Introduction

Microbial polysaccharides are of great biotechnological and commercial interest and have wide application in the food, cosmetics, and medicine industries due to their emulsifying, thickening, flocculating, stabilizing, anti-oxidizing, and antimicrobial properties (Zhou et al., 2016; Yildiz & Karatas, 2018; Adebayo-Tayo & Fashogbon, 2020; Rana & Upadhyay, 2020). Some studies have also reported the medical applications of microbial EPS (Exopolysaccharides or Extracellular Polymeric Substances) as an anticoagulant having properties very similar to those of synthetic heparin with the advantages of being natural molecules, working as an anti-cholesterol, reducing serum levels of LDL, and anti-tumor activity (Patel & Prajapati, 2013; Hu et al., 2020; Saadat, Khosroushahi, Movassaghpour, Talebi, & Gargari, 2020). Bioremediation is another area that implies the use of EPS where they act as biosurfactants by adsorbing hydrocarbons and facilitating their recovery from the contaminated environment. However, the ability of EPS to perform any of these activities depends on its structure and composition (Zhou et al., 2016).
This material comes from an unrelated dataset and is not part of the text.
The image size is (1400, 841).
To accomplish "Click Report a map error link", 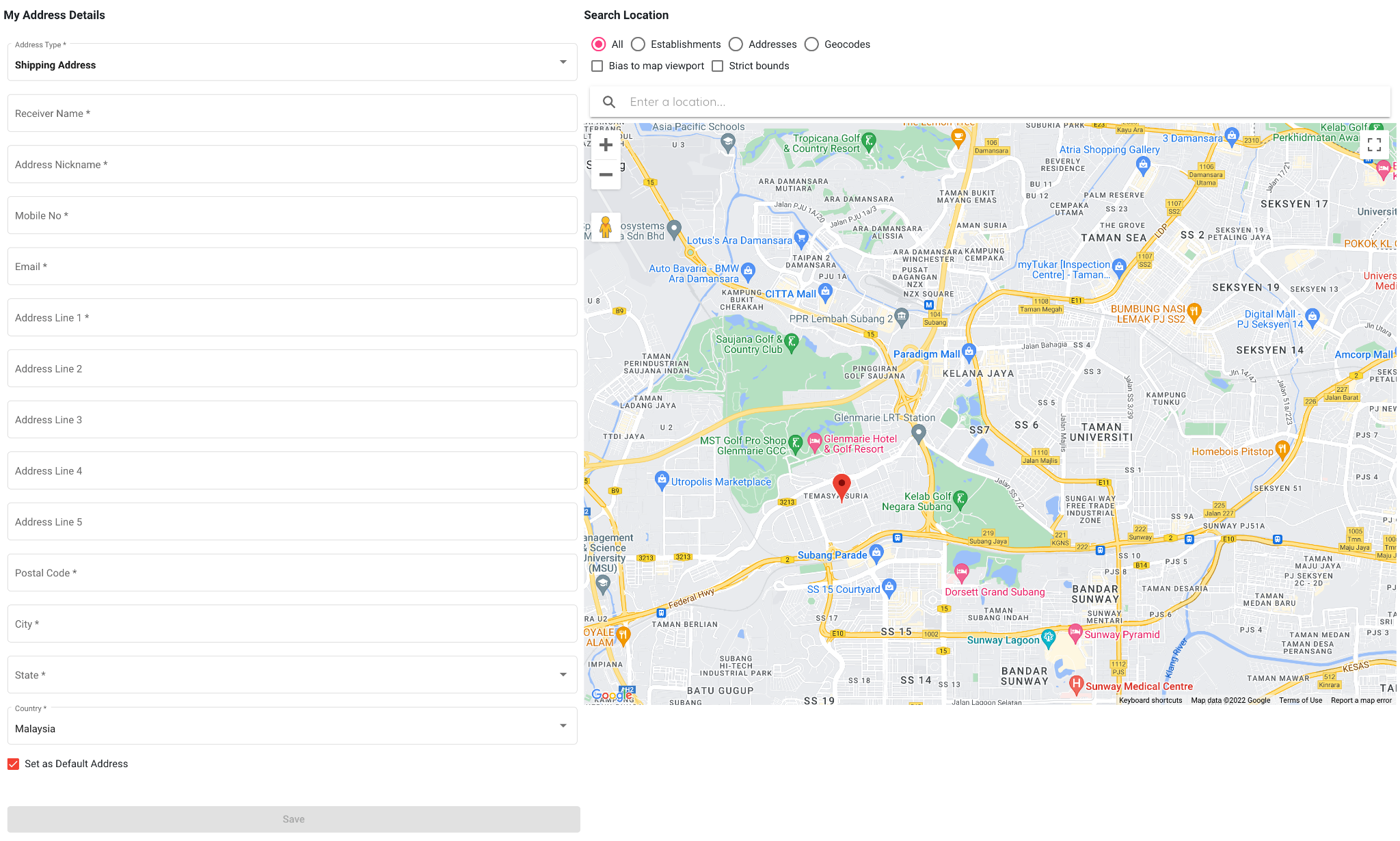I will 1361,700.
EPS can be obtained from plants, animals, and algae. However, the microbial production of polysaccharides is much easier and advantageous because of the short life cycle of microbes that allows quick production under controlled environmental conditions (Silva et al., 2006; Özcan & Öner, 2015). Polysaccharides synthesized by microorganisms can be found in the cell cytoplasm, being used as an energy reserve, in the cell wall as one of the structural and morphological components, and can be secreted in the extracellular medium as well. The last ones are called exopolysaccharides or extracellular polymeric substances (EPS) (Kumar, Mody, & Jha, 2007).
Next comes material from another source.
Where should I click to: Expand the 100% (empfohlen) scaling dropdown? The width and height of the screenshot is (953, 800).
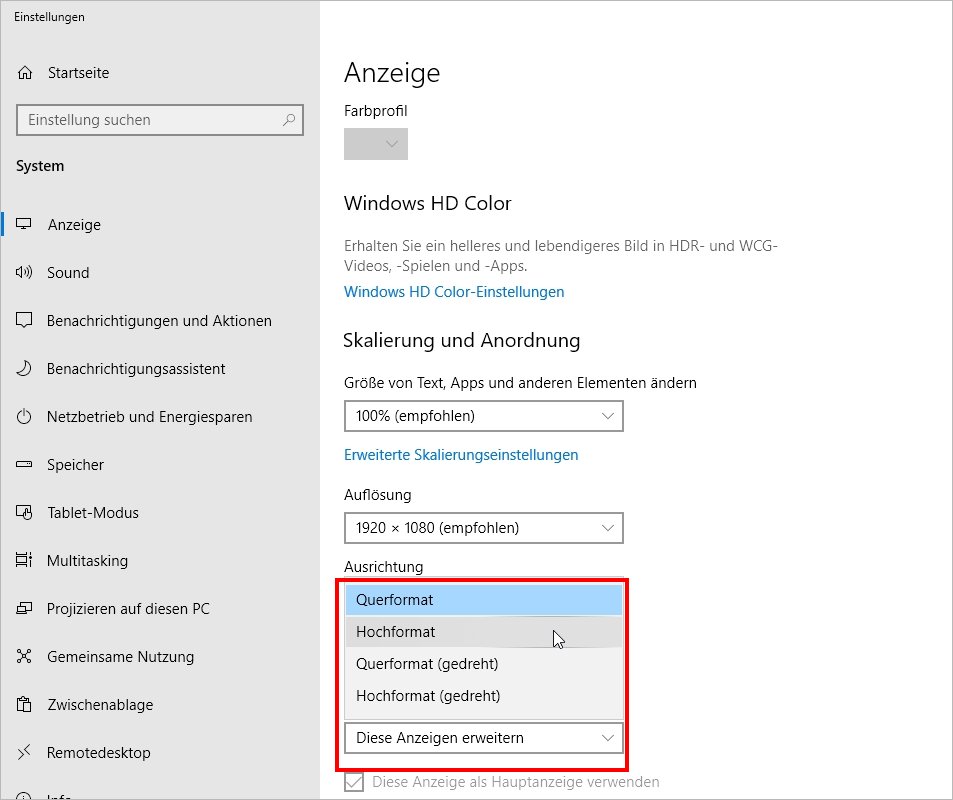click(x=483, y=416)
Although EPS are not essential for survival, they are secondary metabolites that protect the microorganisms against phagocytosis, osmotic stress, and dehydration along with favoring the formation of biofilms, as well as being associated with virulence (Kumar et al., 2007; Gientka, Błażejak, Stasiak-Różańska, & Chlebowska-Śmigiel, 2015; Prasannath, 2013).
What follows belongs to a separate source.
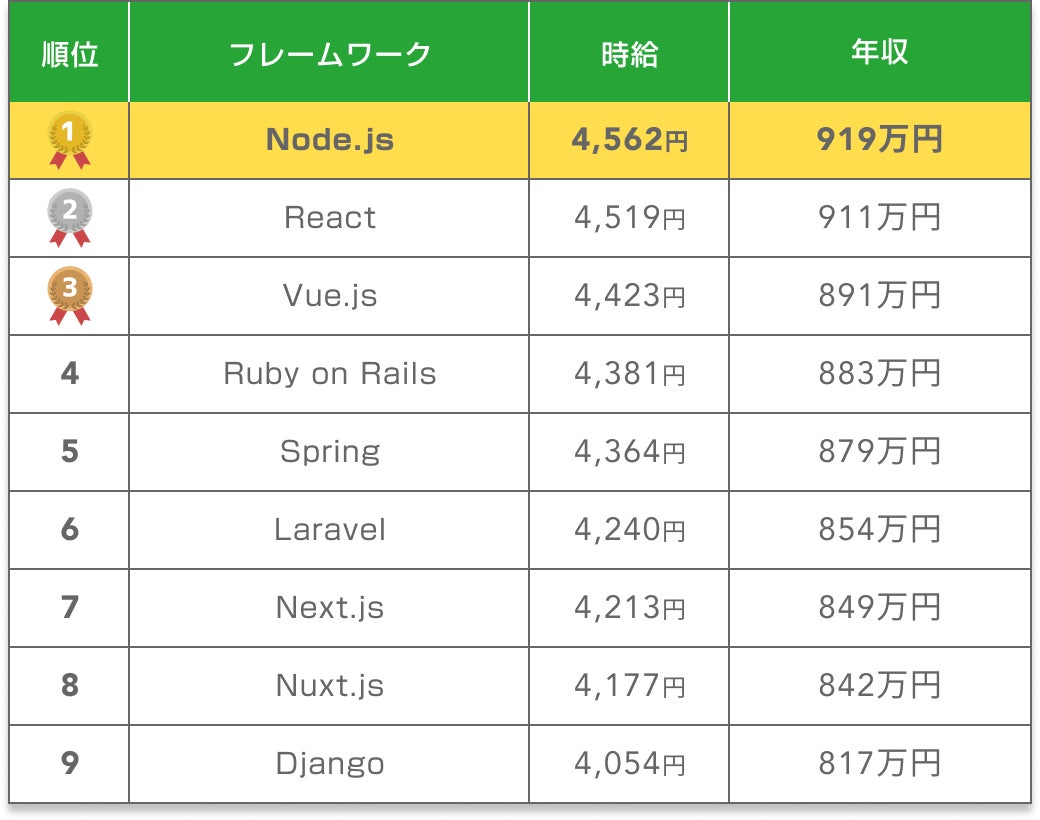Click the gold first-place medal icon

pyautogui.click(x=70, y=140)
Among the EPS producing microorganisms, several genus of yeasts, such as Cryptococcus sp., Hansenula sp., Rhodotorula sp., Lipomyces sp., Bullera sp., Aureobasidium sp., and Sporobolomyces sp., have shown potential for large scale production of EPS with several functional properties (Pavlova, Koleva, Krachanova, & Panchev, 2004; Pavlova et al., 2011;Hamidi et al., 2020). Cryptococcuslaurentii is a non-pathogenic yeast species that has been described as an excellent producer of EPS. Studies have shown that the EPS produced by this particular species are of great commercial significance such as emulsifier and stabilizer in water/oil emulsions, absorption of heavy metals, and even in reducing serum cholesterol and triglyceride levels (Pavlova et al., 2011; Kuncheva et al.; 2013; Smirnou et al., 2014; Rusinova-Videva, Kambourova, Alipieva, Nachkova, & Simova, 2019).

There are many studies that aimed at the microbial production of EPS on an industrial scale; however, the cost-benefit of these bioprocesses is still a problem. This is because some microorganisms do not produce EPS in satisfactory quantities and the carbon sources such as glucose and sucrose used traditionally are expensive (Gientka et al., 2015; Ruiz et al., 2015; Zhou et al., 2016; Sardari et al., 2017). As a result, the agro-industrial substrates have aroused more interest in the production of EPS, since they are low-cost sustainable substrates (Santos, Kotovicz, Barana, & Almeida, 2012; Ruiz et al., 2015; Santos et al., 2018).

Brazil is the largest producer and exporter of sugar cane, contributing about 40% of the global production due to its favorable climate and large territorial extension. The main byproduct of the sugar industry is molasses that is obtained during the crystallization process of sugar. Some studies revealed that for every tonne of sugar produced, about 40 to 60 kg of molasses are generated as a byproduct (Oliveira Filho, Mattos, Pereira, & Baptista, 2019), thus being an abundant and renewable carbon source that can be used as a substrate for fermentation processes. Therefore, several studies have shown interest in using molasses in the fermentative processes for the production of biomolecules such as bioethanol, single cell oil, pigments, and microbial polysaccharides (Arshad, Abbas, & Iqbal, 2019; Bento, Carvalho, Reis, & Castro, 2020; Dias, Reis, Santos, & Silva., 2020; Wang, Kim, Lee, Kim, & Joe, 2020).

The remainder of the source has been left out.